Artist Paul Burrell holds photographic exhibition in the waiting rooms at Bishop's Stortford railway station
The photographic exhibition now arriving at Platforms One, Two and Three is just the ticket for commuters and day-trippers alike.
Paul Burrell is the man behind the first-class images on display in the two waiting rooms at Bishop's Stortford railway station.
The station manager has got on board with the Stortford photographer's idea to brighten up the spaces with a carriage-load of new pictures.
And Paul, who is also an accomplished musician and composer, hopes passengers will enjoy going on an artistic journey before taking to the tracks.
"Fewer people are likely to go to galleries, so it's a case of the gallery coming to the people," said Paul, who was head of music at Presdales School in Ware and is an organist at St Michael's Church in Stortford.
"Several years ago, the waiting room areas at Bishop's Stortford station were renovated and repainted. Noticing that the walls were bare, I approached the station manager, who gave me permission to display several photo canvases.
"I had just mounted an exhibition at Canary Wharf so I used several from there. I've now been given permission to change the canvasses with many new photos."
The photos in Waiting Room One were taken at the Iron Wharf Boatyard in Faversham, Kent.
"This is a DIY boatyard where vessels of different sizes are in dry dock for restoration or left to rot," said Paul.
"I've always been fascinated by patterns in art and sought to isolate and capture what might be considered random 'design' in the hulls of boats in various states of repair.

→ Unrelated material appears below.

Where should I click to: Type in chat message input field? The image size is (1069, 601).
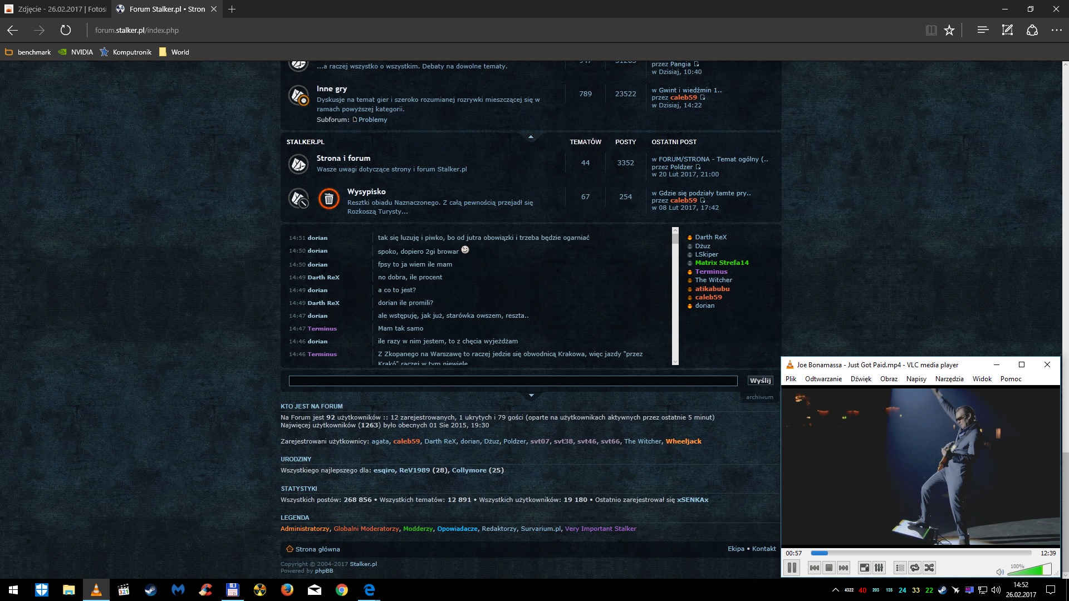[x=513, y=381]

"The photos in Waiting Room Two are an eclectic mix, including photos taken in Ireland, Brick Lane, St Pancras and, more locally, at St James the Great Church in Thorley in wintertime."
While it has been full steam ahead for Paul creating his new exhibition, he hopes travellers will be able to put on the brakes and study the pictures in order to extract their own meanings.
The images from the Iron Wharf Boatyard provide an array of weird and wonderful patterns which should have passengers entranced while they wait to be whisked off to a new destination. You would be forgiven for thinking you were looking at pictures of oceans or other planets.
"All these photos have titles but, like abstract expressionist art, you can observe the patterns or read into them what you will," said Paul, who is also a keen golfer and member of the senior section at Great Hadham Golf Club.
"Influences for these photographs include the artists Mark Rothko, Lee Krasner, Nina Murdoch and Bridget Riley.
"The old saying 'the devil is in the detail' is not always true. More frequently, the beauty is in the detail."